2026 WACV WACV 2026

UniTabBank: A Large Scale Multi-Lingual, Multi-Layout, Multi-Type, Multi-Format Dataset for Table Detection

Abstract

Tables play a key role in conveying structured data across documents. Accurate table detection is crucial for downstream tasks like structure recognition and information extraction. However, current datasets lack diversity in format, language, and layout, limiting real-world generalization. This underscores the need for well-annotated datasets that are multi-lingual, layout-diverse, document-agnostic and format-rich.

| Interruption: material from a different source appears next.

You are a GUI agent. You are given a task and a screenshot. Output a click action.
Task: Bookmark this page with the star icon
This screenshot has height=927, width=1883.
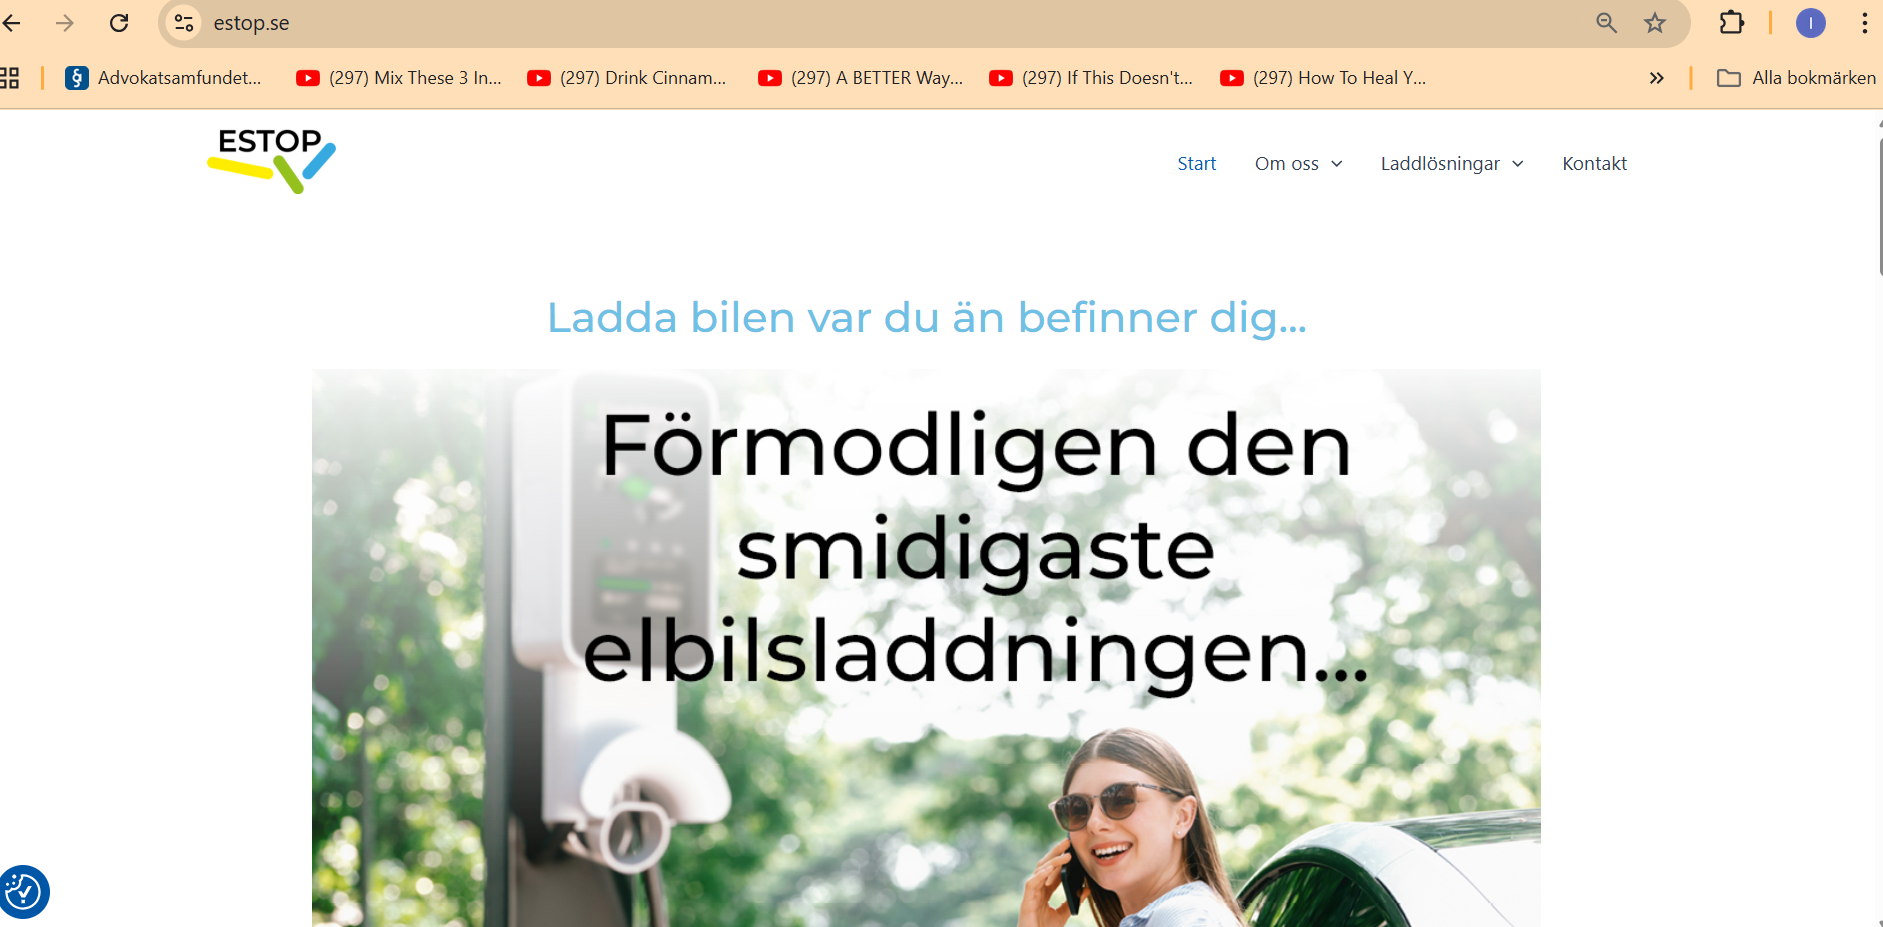tap(1655, 23)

To address these limitations, we introduce UniTabBank, a large scale, diverse table detection dataset designed to reflect realistic use cases. UniTabBank is characterized by five key attributes: (i) Multi-Lingual --- supporting 28 languages (including Arabic, English, Hindi, etc.); (ii) Multi-Layout --- encompassing both single-column and multi-column documents; (iii) Multi-Type --- covering a wide range of document genres such as annual reports, books, newspapers, and magazines; (iv) Multi-Format --- comprising scanned documents, photographed pages, and PDFs; and finally (v) Scale and Annotation Quality --- consists of 55,443 document page images with 81,179 accurately annotated table instances, offering scale and annotation precision. Additionally, we introduce UniTabDet, a YOLO-based model for table detection, which outperforms state-of-the-arts on eight out of nine table detection benchmarks. Evaluated in a zero-shot setting on four layout analysis benchmarks, UniTabDet also shows strong generalization across diverse documents without additional fine-tuning. The UniTabBank dataset and models are avaialble here.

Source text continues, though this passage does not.